▸ **СУТЬ ЗАДАНИЯ**
Ответьте по тексту на три вопроса:
1. В каком году, согласно тексту, была поставлена «Госпожа Бовари» в Камерном?
2. Куда направили Таирова в 1949 году?
3. Каким временем в тексте назван 1920 год?

▸ **ТЕКСТ**
○ ○ ○ ○ ○ ○ ○
Камерный театр нельзя себе представить без Алисы Коонен. Эта добрая, душевная женщина на сцене терзала сердца зрителей; кто раз ее видел, помнит глаза, руки, голос. Она как будто пришла в театр из другого века, не знала прошлого или будущего. Люди были большими, большими были дела, но когда в тысячах театров подымался занавес, на сцене хлопотливо барахтались инженю, первые любовники, комические старухи, резонеры. И вдруг пришла актриса трагедии, и пришла она в ту эпоху, которую никто не назовет эпохой комедии нравов или семейных драм.
Александр Яковлевич в жизни никак не походил на актера, разговаривал просто, сдержанно, всегда владел собой. Я видел, как в дни большой беды он аккуратно шел за кулисы, и перед актерами был спокойный, чисто выбритый, невозмутимый Таиров.
Признаюсь, я не театрал; но я не могу забыть многих спектаклей в Камерном - от давней «Принцессы Брамбиллы» до «Госпожи Бовари», поставленной в эпоху упадка, в 1940 году. За них я признателен Таирову и Коонен: они меня часто поддерживали своим мастерством. Они меня поддерживали и своей дружбой; я знал черный ход в Камерный театр - квартиру, где они жили; любая обида смягчалась их участием и лаской.
В 1949 году Таирова направили на работу в чужой театр. Он был человеком большой дисциплины, ждал работы, но ее не оказалось.
В давней книге, вспоминая о начале своей театральной деятельности, Таиров писал: «Когда на улицах Москвы появились, наконец, первые афиши с заголовком «Камерный театр», то мы просили прохожих читать нам их вслух, чтобы с непреложностью убедиться, что это действительно быль, а не мираж». В последние недели своей жизни больной Александр Яковлевич тихонько выходил из дому. Беспокоясь за него, близкие проследили, куда он идет. Он доходил до стены, на которой были расклеены театральные афиши, долго и внимательно их разглядывал. Афиши Камерного театра не было…
25
Как-то зимой, раздобыв несколько листов бумаги, я попытался начать тот роман, о котором давно мечтал; написав несколько строк, я порвал лист. Время не благоприятствовало романам. Дело не в холоде и голоде (хотя, признаться, я часто мечтал о куске мяса). Дело даже не в различных заседаниях, на которых мы просиживали дни. Слишком близки и слишком грандиозны были события. Романист не стенографистка, ему нужно опомниться, подумать, отойти на несколько шагов (или на несколько лет) от того, что он хочет описать.
Кажется, в 1920 году в России не было написано ни одного романа. То было время стихов и литературных манифестов. Я думаю сейчас о писателях моего поколения, о Сейфуллиной, Фурманове, Лавреневе, Паустовском, Малышкине, Федине, Бабеле, Тынянове, Пильняке. Они воевали, демобилизовывались, выполняли различные задания, кочевали, правили чужие статьи, заседали, читали лекции, писали фельетоны, за крупные произведения почти все сели несколько позднее.
○ ○ ○ ○ ○ ○ ○
▸ **ФРАГМЕНТ ИСТОЧНИКА**
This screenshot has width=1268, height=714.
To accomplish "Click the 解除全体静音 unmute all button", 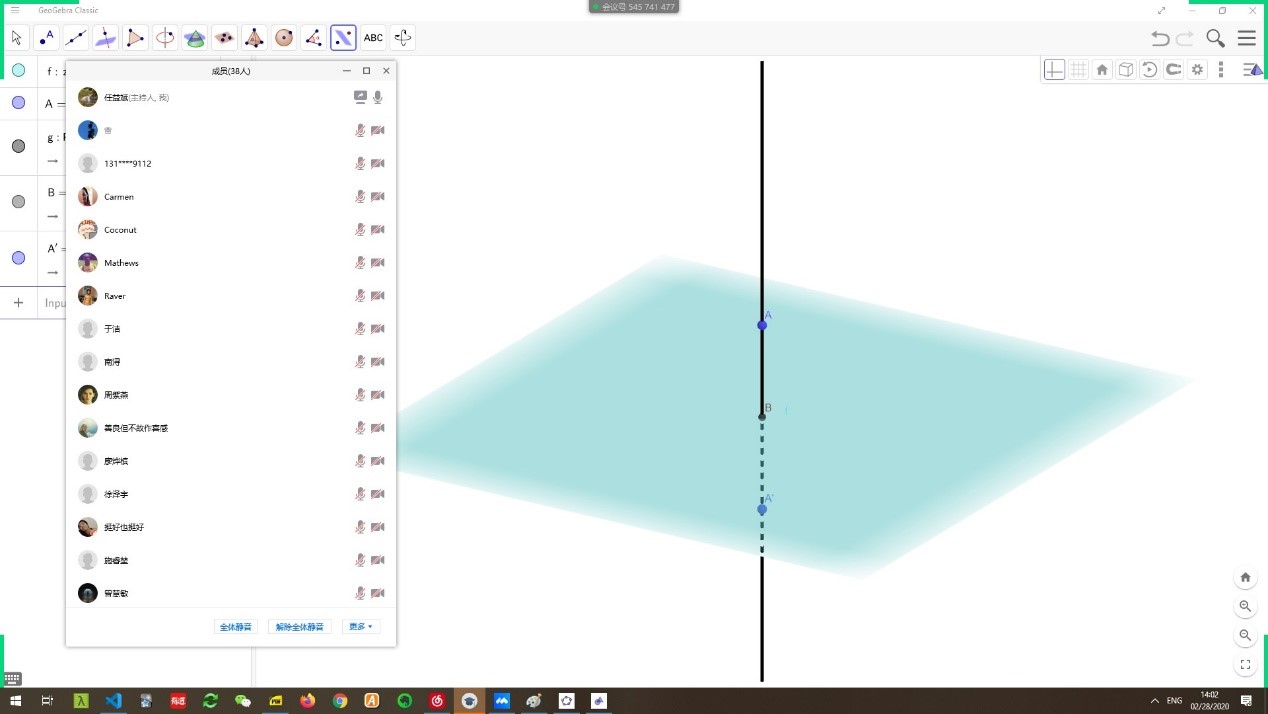I will click(300, 627).
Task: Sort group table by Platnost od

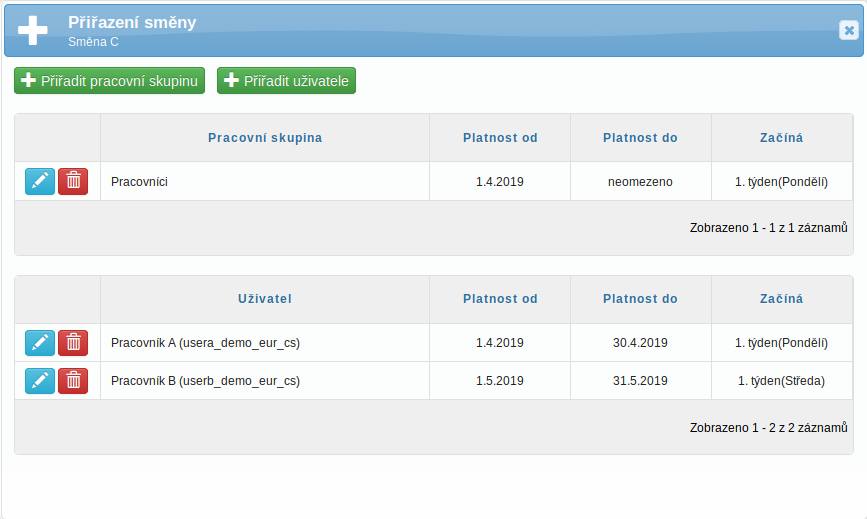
○ ○ ○ ○ ○ ○ ○
▸ **ПОЛНЫЙ ОТВЕТ**
1. В 1940 году.
2. На работу в чужой театр.
3. Временем стихов и литературных манифестов.